Polars Query Optimisation re: String Operations on Categorical Columns

Do string operations on Categorical columns cast the entire column to String first and then perform the operation, or where possible do they operate on the (presumably [much] smaller) Categorical Dictionary directly?

e.g. df.filter(pl.col('my_category').cast(pl.String).str.contains(...)) (also str.starts_with(...) and friends etc) or df.with_columns(pl.col('my_category').cast(pl.String).str.replace(...).cast(pl.Categorical))

Solution

It casts everything.

Here's a little experiment

n=1_000_000
df=pl.DataFrame([
    pl.Series('my_categories', ['applezzzzzzzzzzz']*n+
              ['bananazzzzzzzzzzz']*n+
              ['carrotzzzzzzzzzzzzz']*n, dtype=pl.Categorical)
]).sample(n, shuffle=True)


## Intuitive approach
%%timeit
df.filter(pl.col('my_categories').cast(pl.String).str.contains('pl'))
## 50.8 ms ± 7.47 ms per loop (mean ± std. dev. of 7 runs, 10 loops each)

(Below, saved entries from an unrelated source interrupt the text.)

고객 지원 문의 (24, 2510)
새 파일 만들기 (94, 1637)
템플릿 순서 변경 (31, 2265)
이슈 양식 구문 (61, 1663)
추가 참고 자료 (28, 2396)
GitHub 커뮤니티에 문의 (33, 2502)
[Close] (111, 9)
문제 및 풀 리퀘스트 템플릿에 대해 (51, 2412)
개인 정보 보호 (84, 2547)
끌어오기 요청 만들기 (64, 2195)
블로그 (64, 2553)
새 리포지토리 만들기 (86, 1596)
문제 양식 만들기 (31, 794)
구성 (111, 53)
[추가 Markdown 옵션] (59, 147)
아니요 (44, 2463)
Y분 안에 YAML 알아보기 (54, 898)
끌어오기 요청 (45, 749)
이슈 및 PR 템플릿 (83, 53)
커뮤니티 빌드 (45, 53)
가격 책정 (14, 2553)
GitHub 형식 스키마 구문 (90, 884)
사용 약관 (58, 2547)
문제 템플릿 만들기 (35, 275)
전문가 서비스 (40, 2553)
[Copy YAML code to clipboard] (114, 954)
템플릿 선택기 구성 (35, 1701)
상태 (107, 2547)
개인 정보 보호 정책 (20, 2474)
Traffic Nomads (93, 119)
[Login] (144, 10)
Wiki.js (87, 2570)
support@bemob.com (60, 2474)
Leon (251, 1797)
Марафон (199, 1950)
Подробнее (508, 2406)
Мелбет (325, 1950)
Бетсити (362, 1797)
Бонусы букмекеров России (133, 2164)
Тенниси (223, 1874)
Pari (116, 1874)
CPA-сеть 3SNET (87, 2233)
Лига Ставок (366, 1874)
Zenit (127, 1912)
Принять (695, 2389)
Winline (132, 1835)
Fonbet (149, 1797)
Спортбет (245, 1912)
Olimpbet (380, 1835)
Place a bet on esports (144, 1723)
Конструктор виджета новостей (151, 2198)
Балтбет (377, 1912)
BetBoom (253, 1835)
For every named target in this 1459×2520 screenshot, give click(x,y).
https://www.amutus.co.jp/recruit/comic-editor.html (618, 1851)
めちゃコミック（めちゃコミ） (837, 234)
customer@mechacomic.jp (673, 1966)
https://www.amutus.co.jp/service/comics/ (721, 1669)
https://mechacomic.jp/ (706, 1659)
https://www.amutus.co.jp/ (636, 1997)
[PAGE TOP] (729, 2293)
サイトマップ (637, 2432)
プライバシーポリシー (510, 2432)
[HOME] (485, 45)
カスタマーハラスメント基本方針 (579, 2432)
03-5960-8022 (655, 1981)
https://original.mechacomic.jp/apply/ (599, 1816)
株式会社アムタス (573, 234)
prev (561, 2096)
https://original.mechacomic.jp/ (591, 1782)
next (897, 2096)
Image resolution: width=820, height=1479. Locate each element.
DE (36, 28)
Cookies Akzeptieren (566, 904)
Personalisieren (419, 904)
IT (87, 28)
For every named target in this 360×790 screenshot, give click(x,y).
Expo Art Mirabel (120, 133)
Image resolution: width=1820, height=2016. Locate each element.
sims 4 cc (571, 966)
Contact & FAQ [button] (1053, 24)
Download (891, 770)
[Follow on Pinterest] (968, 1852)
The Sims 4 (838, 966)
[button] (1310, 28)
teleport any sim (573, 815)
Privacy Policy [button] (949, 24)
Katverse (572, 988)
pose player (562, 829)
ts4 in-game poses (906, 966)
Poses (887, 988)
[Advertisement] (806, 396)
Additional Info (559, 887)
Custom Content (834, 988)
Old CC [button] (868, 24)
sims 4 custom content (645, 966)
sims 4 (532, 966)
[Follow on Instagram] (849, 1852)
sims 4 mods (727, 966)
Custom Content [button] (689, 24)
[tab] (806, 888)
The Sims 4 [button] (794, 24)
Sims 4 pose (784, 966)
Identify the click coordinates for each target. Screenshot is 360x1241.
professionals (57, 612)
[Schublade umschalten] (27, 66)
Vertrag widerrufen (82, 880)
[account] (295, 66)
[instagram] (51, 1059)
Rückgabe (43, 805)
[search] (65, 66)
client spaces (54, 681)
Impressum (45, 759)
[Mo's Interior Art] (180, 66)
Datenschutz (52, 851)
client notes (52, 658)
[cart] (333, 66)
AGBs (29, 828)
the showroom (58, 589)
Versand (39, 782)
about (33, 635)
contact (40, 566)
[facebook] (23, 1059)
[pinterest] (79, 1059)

## Convoluted approach that takes advantage of Categories
%%timeit
df.filter(
    pl.col('my_categories').to_physical().is_in(
        df.unique()
        .filter(pl.col('my_categories').cast(pl.String).str.contains('pl'))
        .select(pl.col('my_categories').to_physical())
        .to_series()
        )
    )
## 28.7 ms ± 3.51 ms per loop (mean ± std. dev. of 7 runs, 10 loops each)

If I bump n down to 100k then the simple approach is faster with it taking 5.27ms and the other approach taking 6.18ms.

The length of the strings also impacts the timing.